* _Work item_
Find every line of the listing below where "cookies" appears, and copy it.

* _Material provided_
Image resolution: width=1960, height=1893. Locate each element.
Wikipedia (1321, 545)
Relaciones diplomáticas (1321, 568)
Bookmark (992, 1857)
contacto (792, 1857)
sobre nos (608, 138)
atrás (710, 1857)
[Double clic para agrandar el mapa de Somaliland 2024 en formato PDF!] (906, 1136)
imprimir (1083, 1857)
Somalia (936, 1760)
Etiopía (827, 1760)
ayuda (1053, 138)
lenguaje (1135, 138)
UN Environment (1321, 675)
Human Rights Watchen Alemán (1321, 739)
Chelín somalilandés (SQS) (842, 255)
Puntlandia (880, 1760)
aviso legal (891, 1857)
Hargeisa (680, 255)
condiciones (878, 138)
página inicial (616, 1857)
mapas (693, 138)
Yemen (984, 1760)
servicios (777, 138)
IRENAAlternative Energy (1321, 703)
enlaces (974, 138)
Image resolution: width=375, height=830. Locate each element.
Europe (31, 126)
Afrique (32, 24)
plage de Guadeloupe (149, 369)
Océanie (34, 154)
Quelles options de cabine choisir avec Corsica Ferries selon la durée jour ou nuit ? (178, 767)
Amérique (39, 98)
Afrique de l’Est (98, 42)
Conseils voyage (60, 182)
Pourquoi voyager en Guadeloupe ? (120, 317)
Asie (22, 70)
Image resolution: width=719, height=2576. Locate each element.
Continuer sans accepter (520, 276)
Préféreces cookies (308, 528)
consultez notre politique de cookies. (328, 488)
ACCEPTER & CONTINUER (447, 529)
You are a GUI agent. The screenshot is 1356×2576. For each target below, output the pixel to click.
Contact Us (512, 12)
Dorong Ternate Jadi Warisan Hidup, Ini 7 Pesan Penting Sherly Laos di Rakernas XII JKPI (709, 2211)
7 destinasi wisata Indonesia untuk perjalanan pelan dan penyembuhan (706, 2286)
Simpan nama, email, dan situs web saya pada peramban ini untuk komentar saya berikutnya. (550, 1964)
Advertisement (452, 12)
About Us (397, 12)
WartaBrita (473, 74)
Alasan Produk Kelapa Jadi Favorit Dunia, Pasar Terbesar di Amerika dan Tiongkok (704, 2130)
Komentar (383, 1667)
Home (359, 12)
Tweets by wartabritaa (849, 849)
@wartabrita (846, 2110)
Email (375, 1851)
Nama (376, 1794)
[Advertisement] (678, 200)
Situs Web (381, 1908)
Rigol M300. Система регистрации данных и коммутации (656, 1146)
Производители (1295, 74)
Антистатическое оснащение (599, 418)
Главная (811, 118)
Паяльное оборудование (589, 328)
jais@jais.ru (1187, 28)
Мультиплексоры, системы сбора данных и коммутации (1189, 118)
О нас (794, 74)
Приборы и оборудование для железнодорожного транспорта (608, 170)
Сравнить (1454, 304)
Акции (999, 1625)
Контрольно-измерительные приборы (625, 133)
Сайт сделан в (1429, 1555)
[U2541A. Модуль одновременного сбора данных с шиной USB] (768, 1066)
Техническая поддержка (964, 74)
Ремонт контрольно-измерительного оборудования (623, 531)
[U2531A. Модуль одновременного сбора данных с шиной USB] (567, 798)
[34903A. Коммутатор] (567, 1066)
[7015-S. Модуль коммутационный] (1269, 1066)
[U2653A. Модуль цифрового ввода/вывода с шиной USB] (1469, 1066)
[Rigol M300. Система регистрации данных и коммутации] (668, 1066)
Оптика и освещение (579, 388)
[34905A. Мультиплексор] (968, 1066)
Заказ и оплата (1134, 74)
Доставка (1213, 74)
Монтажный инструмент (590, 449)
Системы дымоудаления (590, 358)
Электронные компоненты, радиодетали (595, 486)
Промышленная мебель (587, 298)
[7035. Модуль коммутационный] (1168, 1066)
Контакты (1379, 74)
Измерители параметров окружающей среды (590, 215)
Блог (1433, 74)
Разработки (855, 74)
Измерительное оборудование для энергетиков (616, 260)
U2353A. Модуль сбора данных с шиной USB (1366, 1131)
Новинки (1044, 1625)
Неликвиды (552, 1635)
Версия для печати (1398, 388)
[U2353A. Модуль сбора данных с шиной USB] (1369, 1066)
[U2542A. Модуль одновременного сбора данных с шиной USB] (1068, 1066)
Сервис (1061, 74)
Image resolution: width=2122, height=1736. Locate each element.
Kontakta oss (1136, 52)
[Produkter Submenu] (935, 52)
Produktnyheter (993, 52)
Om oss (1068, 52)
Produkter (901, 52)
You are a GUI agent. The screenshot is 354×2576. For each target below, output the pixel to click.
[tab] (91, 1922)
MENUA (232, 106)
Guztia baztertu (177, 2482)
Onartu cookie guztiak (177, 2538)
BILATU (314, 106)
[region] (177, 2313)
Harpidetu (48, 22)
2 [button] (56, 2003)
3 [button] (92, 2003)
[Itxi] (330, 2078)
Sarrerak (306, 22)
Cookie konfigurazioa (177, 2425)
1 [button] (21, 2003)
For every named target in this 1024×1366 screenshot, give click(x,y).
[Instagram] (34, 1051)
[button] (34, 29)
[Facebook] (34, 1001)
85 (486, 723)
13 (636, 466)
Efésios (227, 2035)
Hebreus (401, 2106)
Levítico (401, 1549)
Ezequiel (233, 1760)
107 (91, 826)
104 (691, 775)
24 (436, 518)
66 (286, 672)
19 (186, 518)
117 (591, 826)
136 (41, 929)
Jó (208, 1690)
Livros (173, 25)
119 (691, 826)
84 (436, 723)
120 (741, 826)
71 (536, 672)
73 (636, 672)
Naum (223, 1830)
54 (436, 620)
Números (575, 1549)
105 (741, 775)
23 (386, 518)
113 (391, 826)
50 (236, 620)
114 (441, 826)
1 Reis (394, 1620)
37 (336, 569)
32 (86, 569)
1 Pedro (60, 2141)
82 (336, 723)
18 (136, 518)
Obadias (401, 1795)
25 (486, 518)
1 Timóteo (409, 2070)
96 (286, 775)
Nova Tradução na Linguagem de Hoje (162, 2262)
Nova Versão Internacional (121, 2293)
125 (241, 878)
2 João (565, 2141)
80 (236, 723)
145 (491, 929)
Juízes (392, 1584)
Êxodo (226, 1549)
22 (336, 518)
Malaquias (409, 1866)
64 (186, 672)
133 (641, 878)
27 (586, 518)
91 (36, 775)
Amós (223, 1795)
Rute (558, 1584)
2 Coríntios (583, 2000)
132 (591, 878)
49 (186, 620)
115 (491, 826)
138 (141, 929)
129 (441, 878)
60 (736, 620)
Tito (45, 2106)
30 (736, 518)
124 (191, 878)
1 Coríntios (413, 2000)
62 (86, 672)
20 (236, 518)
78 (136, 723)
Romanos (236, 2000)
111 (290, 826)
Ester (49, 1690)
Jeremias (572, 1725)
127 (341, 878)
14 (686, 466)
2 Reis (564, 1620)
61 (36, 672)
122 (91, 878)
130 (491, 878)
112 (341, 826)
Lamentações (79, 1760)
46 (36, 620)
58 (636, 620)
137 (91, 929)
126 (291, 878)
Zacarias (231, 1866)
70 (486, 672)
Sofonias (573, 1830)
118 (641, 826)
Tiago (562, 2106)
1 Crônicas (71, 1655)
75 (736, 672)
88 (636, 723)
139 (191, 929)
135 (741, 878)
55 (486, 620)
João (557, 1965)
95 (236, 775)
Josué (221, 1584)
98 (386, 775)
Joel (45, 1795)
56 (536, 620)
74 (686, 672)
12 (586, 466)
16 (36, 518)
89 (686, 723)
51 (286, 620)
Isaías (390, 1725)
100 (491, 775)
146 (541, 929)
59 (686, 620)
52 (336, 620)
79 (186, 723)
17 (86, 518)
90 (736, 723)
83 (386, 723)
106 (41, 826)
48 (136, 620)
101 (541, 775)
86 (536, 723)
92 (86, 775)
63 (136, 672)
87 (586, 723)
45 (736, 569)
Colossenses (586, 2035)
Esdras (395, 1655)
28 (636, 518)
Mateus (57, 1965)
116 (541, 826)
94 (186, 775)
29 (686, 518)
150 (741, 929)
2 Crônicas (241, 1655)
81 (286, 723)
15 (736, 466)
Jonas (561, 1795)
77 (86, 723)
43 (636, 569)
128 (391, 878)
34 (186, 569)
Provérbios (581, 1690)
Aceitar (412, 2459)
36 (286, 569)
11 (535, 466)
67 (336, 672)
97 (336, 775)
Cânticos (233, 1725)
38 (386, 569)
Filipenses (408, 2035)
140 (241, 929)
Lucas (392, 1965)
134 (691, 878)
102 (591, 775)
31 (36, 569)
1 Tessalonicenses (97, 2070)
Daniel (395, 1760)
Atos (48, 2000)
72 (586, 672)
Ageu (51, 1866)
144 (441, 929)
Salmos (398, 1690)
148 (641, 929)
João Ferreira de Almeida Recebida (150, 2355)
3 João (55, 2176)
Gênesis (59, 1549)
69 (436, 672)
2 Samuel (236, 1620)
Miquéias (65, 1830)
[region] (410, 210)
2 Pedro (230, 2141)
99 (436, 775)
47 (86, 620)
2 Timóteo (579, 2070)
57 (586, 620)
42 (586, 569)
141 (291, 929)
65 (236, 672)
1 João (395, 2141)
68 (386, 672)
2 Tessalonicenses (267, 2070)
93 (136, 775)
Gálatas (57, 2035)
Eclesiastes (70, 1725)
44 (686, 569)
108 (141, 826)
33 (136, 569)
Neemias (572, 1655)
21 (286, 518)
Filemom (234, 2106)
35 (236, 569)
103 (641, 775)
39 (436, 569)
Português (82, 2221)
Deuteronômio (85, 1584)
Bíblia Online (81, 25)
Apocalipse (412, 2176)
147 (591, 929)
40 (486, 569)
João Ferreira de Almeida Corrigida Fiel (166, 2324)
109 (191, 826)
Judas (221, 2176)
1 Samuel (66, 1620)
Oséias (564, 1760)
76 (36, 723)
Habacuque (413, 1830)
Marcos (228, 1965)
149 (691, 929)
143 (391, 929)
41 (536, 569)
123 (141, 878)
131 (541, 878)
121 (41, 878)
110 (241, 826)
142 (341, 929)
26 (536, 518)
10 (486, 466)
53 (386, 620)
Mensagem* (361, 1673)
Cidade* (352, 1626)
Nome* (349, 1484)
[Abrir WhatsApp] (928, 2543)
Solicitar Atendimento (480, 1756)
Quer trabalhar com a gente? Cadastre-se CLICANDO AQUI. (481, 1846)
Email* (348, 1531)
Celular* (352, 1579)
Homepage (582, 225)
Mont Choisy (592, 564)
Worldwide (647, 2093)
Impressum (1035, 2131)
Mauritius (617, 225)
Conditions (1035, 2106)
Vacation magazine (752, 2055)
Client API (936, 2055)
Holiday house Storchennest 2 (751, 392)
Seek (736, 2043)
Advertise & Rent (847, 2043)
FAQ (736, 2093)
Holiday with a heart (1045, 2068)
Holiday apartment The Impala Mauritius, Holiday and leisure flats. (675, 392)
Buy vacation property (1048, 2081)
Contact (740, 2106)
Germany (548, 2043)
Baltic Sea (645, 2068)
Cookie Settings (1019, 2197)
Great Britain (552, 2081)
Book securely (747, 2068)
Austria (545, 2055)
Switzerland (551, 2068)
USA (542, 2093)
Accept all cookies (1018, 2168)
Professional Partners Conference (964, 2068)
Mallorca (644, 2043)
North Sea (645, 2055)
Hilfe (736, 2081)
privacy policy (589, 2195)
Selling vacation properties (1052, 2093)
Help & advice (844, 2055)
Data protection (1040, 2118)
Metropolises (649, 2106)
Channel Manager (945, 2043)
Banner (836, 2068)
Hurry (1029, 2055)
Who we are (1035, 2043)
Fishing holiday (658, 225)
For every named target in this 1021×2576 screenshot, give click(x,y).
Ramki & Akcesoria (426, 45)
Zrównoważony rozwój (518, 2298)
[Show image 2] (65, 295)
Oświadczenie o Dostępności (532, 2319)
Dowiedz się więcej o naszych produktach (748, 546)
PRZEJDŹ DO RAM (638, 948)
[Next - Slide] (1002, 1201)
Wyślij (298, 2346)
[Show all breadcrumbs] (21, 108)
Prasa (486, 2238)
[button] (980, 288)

* _Answer space_
Préféreces cookies (308, 528)
consultez notre politique de cookies. (328, 488)
Accept all cookies (1018, 2168)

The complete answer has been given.